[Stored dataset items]
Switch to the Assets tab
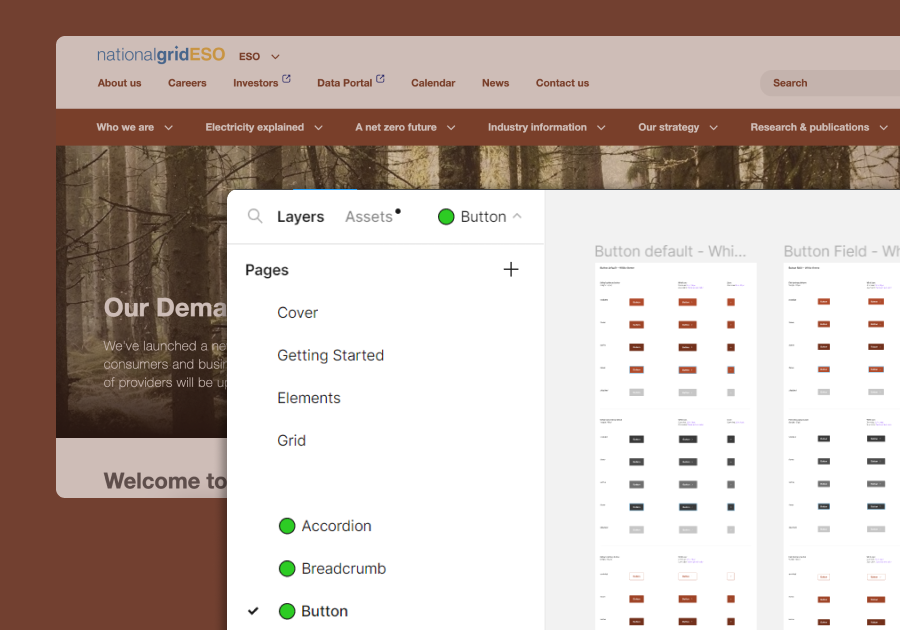Viewport: 900px width, 630px height. [x=369, y=217]
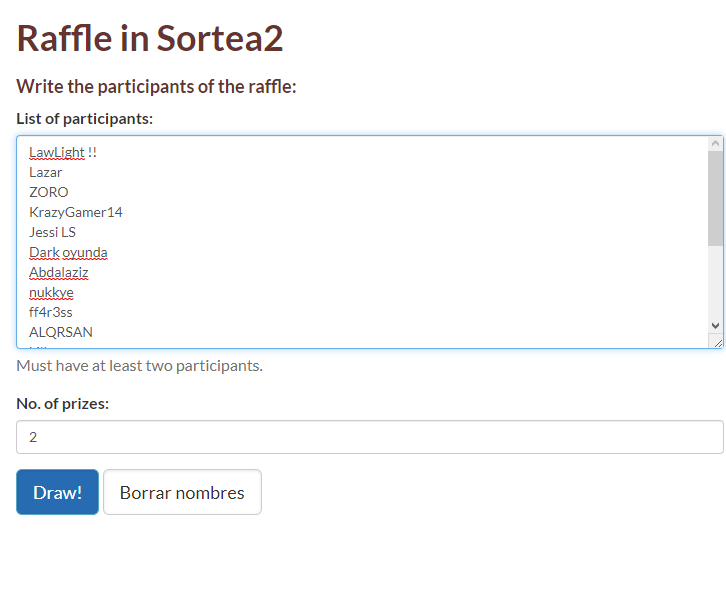Click the textarea resize handle corner
The width and height of the screenshot is (726, 610).
click(x=717, y=341)
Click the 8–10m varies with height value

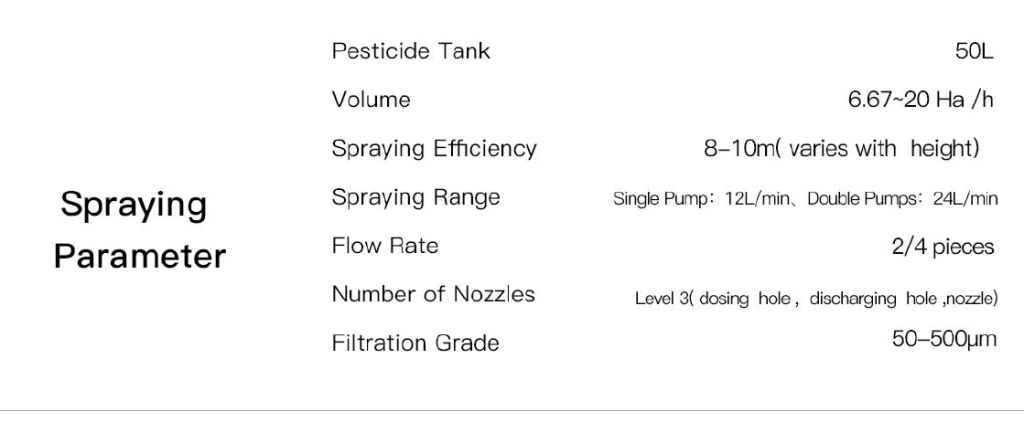[x=840, y=149]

## REQUIRED ACTION
Exactly as written, copy the entries above without their pictures.

## SOLUTION FOR THIS TASK
Switch to the Assets tab
Viewport: 900px width, 630px height. [x=369, y=217]
Click the textarea resize handle corner
The width and height of the screenshot is (726, 610).
click(x=717, y=341)
Click the 8–10m varies with height value

[x=840, y=149]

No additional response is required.